Card-Check Bill Would Empower Federal Government to Dictate Labor Agreements

January 5, 2009 - 5:22 PM
A little-known provision of Big Labor's proposal to do away with secret-ballot union elections could force binding arbitration and government-mandated agreements in cases where the negotiating parties can't agree. 
(CNSNews.com) – A provision in the controversial Employee Free Choice Act (EFCA) would allow federal arbitrators to dictate the terms of labor contracts – contracts that would be binding on both businesses and employees for two years.
 
The bill, which is heavily favored by labor unions and congressional Democrats, says that if a majority of workers wish to unionize, the employer must enter into collective bargaining with them within 10 days of their decision.
 
“Not later than 10 days after receiving a written request for collective bargaining,” the bills states, “the parties shall meet and commence to bargain collectively.”
 
If, after 90 days, no agreement is reached, the law empowers federal arbitrators to step in and facilitate negotiations between a business and the new union.

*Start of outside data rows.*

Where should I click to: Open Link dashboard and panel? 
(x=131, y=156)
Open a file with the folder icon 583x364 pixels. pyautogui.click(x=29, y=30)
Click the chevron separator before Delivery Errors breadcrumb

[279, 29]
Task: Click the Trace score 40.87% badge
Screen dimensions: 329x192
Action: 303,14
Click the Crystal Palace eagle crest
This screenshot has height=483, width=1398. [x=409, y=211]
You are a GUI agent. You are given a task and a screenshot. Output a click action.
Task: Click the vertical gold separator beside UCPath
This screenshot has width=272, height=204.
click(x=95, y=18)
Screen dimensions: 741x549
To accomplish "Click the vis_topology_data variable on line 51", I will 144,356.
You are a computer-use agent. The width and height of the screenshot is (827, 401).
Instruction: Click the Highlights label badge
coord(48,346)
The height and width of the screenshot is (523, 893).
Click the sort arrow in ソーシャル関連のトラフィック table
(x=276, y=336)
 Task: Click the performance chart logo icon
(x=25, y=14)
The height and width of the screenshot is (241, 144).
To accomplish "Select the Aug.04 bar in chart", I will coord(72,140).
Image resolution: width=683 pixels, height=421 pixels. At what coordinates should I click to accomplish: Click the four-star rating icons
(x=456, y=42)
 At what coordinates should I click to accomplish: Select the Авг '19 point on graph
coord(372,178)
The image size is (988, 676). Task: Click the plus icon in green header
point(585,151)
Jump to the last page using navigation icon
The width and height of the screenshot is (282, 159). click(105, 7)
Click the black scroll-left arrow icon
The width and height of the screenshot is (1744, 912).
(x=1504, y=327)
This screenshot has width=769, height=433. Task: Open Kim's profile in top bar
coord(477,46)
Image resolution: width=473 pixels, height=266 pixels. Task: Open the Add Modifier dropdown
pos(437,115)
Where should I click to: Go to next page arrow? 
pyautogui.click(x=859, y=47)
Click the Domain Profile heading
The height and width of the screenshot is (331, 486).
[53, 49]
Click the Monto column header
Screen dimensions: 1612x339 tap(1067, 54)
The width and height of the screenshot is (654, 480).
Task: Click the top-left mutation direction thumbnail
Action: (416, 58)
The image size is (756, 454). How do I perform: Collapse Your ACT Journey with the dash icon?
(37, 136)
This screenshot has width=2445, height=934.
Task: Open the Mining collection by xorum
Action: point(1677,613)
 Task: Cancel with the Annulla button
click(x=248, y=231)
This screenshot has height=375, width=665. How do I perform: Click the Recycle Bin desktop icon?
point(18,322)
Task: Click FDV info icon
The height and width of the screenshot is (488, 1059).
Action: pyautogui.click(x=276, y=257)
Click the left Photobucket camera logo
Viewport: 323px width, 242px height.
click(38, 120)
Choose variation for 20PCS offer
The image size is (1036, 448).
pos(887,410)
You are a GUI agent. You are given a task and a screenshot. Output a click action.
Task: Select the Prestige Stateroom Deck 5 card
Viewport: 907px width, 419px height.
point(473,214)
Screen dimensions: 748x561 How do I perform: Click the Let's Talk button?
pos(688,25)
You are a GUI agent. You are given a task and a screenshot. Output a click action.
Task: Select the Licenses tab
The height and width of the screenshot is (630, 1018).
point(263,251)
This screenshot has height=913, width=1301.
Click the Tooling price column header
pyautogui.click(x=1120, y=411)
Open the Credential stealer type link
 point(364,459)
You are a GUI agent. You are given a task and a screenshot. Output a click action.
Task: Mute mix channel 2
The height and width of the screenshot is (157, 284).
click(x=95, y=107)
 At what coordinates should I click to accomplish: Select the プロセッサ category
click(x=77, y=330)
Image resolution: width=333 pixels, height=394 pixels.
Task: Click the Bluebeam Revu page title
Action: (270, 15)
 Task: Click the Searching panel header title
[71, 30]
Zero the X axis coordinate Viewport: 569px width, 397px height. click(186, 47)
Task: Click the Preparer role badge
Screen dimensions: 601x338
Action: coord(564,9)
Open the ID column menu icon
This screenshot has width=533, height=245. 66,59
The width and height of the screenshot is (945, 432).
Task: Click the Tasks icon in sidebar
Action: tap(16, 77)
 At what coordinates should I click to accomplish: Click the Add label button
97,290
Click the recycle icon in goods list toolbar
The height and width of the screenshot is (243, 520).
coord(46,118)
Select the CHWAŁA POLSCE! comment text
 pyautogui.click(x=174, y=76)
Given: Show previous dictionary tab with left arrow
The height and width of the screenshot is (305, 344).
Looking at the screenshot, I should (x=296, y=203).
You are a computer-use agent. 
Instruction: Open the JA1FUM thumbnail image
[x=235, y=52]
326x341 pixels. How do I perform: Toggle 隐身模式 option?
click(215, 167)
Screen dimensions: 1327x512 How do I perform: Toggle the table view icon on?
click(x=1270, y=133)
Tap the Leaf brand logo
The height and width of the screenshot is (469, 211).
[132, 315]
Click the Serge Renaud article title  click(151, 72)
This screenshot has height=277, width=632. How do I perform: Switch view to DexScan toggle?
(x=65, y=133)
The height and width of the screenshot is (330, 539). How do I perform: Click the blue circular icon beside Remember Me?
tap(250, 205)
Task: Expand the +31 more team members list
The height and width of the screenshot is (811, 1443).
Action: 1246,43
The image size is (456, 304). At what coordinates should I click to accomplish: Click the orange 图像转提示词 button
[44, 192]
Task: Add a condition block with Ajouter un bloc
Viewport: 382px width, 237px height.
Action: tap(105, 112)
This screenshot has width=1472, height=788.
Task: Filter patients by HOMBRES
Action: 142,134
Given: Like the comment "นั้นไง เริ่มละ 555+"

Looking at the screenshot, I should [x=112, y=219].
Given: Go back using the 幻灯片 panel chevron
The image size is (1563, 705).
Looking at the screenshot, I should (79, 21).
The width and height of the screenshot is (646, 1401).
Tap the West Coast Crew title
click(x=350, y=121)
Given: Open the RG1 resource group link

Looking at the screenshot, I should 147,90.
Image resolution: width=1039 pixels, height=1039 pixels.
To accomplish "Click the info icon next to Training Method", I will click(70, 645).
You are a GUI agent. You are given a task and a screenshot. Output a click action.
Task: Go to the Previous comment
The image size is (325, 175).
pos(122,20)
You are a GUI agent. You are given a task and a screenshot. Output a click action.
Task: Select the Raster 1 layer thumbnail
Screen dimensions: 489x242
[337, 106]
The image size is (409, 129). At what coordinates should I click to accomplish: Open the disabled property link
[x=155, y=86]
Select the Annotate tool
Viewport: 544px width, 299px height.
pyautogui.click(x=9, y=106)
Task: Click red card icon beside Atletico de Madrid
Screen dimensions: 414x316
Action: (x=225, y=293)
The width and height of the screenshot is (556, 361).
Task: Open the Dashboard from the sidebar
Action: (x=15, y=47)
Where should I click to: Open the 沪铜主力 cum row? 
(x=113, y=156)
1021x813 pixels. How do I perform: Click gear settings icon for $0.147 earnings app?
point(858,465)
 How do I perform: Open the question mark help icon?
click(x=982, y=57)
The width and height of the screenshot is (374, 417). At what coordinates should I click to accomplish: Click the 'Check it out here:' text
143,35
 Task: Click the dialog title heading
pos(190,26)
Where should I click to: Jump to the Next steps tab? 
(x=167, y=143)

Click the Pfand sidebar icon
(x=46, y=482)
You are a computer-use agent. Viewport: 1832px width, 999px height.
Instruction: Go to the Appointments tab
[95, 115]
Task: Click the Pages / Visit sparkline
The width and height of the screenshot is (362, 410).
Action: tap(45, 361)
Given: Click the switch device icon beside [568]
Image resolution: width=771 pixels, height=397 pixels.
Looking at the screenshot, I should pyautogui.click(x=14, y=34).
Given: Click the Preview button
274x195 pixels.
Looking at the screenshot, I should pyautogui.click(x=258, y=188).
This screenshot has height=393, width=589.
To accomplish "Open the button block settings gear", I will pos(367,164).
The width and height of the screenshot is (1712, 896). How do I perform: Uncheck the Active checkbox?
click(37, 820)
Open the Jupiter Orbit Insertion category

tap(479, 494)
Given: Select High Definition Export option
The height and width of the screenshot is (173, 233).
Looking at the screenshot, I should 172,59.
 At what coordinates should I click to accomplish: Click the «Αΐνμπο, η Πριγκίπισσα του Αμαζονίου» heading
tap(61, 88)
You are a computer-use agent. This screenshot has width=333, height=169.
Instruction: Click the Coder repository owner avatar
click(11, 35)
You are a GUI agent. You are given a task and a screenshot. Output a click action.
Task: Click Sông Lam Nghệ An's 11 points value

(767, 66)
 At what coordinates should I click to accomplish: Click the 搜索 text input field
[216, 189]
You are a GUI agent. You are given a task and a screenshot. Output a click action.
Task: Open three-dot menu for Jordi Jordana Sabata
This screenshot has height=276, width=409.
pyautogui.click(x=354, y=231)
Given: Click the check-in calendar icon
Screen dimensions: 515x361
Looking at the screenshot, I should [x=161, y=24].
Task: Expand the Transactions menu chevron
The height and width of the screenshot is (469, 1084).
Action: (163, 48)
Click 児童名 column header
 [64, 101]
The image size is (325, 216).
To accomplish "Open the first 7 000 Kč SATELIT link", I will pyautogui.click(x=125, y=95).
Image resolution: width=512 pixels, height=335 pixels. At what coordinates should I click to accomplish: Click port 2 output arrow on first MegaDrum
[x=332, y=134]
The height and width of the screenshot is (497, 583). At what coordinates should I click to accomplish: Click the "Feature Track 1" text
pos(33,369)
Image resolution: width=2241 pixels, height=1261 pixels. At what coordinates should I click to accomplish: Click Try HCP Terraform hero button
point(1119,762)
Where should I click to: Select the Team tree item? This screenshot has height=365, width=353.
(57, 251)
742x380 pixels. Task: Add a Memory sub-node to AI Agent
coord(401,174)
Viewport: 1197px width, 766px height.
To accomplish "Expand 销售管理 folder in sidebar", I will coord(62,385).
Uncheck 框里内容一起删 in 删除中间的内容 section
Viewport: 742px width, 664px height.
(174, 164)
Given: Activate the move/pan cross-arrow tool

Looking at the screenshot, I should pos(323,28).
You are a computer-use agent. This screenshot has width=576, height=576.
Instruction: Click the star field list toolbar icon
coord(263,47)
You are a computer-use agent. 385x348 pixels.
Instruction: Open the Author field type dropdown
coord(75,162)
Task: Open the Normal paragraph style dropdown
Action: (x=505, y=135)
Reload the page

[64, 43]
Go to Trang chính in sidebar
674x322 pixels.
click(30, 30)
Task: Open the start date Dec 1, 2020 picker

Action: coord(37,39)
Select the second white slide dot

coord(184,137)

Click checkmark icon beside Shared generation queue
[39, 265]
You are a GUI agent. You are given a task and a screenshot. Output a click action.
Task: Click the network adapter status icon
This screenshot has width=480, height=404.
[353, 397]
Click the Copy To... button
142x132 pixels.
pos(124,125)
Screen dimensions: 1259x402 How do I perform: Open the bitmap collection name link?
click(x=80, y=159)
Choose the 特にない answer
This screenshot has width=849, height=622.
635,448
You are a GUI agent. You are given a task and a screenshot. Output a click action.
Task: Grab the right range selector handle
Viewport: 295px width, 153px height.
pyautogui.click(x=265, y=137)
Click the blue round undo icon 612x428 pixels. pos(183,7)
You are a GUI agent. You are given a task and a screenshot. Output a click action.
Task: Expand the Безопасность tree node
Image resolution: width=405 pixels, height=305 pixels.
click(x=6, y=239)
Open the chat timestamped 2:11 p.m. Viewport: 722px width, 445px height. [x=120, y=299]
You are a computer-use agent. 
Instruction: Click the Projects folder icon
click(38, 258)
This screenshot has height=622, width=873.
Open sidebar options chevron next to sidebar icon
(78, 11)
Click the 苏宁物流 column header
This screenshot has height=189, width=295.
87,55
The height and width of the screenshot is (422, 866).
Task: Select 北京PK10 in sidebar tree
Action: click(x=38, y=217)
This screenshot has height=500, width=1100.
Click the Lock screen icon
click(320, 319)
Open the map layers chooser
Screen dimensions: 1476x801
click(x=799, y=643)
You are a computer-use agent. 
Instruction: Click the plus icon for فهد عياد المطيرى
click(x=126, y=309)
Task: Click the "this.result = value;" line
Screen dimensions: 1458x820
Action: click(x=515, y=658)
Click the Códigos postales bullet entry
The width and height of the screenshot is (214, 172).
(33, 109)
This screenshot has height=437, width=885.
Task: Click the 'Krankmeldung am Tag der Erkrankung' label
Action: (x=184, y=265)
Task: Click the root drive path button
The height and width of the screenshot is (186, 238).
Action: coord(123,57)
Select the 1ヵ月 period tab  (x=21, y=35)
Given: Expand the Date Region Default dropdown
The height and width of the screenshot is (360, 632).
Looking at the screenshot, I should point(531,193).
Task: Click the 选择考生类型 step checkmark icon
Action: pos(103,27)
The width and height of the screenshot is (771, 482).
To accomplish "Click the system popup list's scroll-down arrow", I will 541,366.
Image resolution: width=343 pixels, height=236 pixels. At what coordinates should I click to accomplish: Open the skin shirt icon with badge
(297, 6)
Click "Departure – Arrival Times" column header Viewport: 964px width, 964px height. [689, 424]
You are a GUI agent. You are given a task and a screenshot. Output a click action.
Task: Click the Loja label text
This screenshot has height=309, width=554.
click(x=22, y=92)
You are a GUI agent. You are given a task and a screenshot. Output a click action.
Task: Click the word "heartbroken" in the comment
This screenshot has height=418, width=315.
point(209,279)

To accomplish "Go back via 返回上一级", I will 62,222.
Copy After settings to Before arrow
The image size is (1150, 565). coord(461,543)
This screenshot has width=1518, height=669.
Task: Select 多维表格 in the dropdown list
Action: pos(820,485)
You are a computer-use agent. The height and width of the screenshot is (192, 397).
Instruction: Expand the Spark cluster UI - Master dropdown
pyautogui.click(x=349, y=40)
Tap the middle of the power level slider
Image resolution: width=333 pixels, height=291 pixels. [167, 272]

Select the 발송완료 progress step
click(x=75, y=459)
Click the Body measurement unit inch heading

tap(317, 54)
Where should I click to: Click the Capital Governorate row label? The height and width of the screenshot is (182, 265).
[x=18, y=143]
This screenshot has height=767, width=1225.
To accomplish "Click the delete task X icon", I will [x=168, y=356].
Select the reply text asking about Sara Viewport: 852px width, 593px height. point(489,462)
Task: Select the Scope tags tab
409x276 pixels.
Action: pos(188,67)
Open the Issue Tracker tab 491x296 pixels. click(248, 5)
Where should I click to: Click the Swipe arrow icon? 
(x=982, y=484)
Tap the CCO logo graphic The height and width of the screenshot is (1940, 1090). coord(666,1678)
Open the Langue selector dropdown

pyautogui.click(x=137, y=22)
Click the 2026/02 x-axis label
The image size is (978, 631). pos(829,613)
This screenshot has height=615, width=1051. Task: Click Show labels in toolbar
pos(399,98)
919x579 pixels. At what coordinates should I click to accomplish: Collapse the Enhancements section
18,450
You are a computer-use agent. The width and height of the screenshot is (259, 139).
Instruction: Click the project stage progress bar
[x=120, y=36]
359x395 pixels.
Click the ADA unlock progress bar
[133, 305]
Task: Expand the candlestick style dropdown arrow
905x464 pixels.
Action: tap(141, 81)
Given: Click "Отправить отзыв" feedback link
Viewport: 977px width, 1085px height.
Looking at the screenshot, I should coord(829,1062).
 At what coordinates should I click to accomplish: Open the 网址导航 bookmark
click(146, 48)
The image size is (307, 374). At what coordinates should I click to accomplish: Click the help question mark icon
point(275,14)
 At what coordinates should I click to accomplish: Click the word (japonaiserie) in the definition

“If after the expiration of the 90-day period beginning on the date on which bargaining is commenced  ... the parties have failed to reach an agreement, either party may notify the Federal Mediation and Conciliation Service of the existence of a dispute and request mediation.”
 
If the government fails to negotiate a compromise within 30 days, the law allows it to dictate one, which will be binding for two years unless both parties agree to amend it.
 
“(If) the Service is not able to bring the parties to agreement by conciliation,” the law says, “the arbitration panel shall render a decision settling the dispute and such decision shall be binding upon the parties for a period of 2 years, unless amended during such period by written consent of the parties.”
 
The EFCA would grant no opportunity to either employees or businesses to appeal the government’s decision, nor would it allow a newly organized union to vote on the deal.  The law also does not allow for unions to strike if they don’t like the government-mandated agreement.
 
Any agreement the government dictates wouldn’t be a contract, said Heritage Foundation labor expert James Sherk, because contracts are negotiated between two parties, not dictated by governments.
 
“You can’t really call it a contract, because a contract is voluntarily agreed to by both parties,” Sherk told CNSNews.com. “They will dictate to the company and the workers the conditions that would have been in a labor contract for the next two years.
 
“Whatever the arbitrator hands down is final. The workers lose all say, and the employers lose all say,” Sherk added.
 
The bill, if it becomes law, would amend the National Labor Relations Act of 1935, a Depression-era law designed to give workers increased rights to unionize. A mandatory arbitration proposal was considered then, too, Sherk said, but was rejected on the grounds that it actually took power away from workers.
 
“The decision made by Roosevelt and the Democrats at the time, something I believe was a good decision, was that the goal was to give workers more bargaining power,” Sherk said.
 
“You balance the workers’ power against the employer’s power, but at the end of the day, both of them have to agree that they can live with the final contract. With binding arbitration, none of that holds true,” he added.
 
A spokesman for the AFL-CIO, speaking on condition of anonymity, said that the new law would not allow the government to simply dictate terms to workers. Instead, any federal ruling would be based on previous negotiations – guaranteeing workers a contract.
 
“It would certainly be a more complicated process. It would be based on the negotiations already taking place. It is trying to make the process more fair so that workers can be guaranteed that should they organize a union, they would have a contract.”
 
Sherk argued that the mandatory arbitration proposal was worse than central planning, because it lacked a coherent process for dictating bargains.
 
“These arbitrators have no expertise. Their goal is to bring people together. They don’t have the economic expertise to write these contracts. They don’t know the working conditions. They don’t have the business background to write business conditions for these companies,” Sherk said.
 
“It’s got all the downsides of bureaucratic central planning without the upsides of at least having a coherent central plan.”
 
The legislation has passed the House, but it has not passed the Senate. House Majority Leader Steny Hoyer (D-Md.) told Fox News’ Chris Wallace on Sunday that the EFCA would be passed early this year for President-elect Barack Obama to sign.
 
“I don’t know about the first month, but we’re going to pass it early,” Hoyer said.